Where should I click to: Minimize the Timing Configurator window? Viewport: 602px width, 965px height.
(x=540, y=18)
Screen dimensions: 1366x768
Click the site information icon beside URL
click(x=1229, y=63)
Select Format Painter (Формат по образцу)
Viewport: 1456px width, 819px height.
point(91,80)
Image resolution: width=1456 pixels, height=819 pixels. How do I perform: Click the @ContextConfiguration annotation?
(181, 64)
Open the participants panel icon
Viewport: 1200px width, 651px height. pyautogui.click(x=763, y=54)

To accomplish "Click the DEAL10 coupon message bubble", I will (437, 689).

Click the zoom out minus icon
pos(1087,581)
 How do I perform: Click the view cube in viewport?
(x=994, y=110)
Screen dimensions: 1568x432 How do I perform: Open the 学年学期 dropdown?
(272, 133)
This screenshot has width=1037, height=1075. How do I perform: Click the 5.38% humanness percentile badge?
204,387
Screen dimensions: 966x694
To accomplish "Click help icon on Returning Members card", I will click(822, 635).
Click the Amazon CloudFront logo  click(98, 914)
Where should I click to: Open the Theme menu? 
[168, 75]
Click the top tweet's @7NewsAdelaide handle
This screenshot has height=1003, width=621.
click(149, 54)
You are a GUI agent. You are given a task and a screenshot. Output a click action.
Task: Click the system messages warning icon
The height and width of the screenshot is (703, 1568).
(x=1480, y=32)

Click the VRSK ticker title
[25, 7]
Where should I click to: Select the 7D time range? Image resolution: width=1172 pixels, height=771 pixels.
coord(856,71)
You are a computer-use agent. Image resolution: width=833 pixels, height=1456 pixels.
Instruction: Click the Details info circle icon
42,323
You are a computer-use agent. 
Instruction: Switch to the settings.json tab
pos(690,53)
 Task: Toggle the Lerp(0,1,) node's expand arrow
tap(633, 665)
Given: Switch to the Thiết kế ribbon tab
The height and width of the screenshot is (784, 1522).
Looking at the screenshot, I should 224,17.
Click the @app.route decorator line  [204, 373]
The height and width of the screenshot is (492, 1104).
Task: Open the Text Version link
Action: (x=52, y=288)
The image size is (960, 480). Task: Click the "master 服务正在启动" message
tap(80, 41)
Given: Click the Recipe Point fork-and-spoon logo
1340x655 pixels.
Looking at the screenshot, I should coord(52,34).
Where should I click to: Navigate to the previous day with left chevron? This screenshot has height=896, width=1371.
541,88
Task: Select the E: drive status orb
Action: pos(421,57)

══════════════════════════════

## Problem statement
Return the rows from the line containing "This screenshot has width=1037, height=1075." through the line containing "click(149, 54)", inclusive, reproduced verbatim.

## Full solution
This screenshot has width=1037, height=1075. How do I perform: Click the 5.38% humanness percentile badge?
204,387
Screen dimensions: 966x694
To accomplish "Click help icon on Returning Members card", I will click(822, 635).
Click the Amazon CloudFront logo  click(98, 914)
Where should I click to: Open the Theme menu? 
[168, 75]
Click the top tweet's @7NewsAdelaide handle
This screenshot has height=1003, width=621.
click(149, 54)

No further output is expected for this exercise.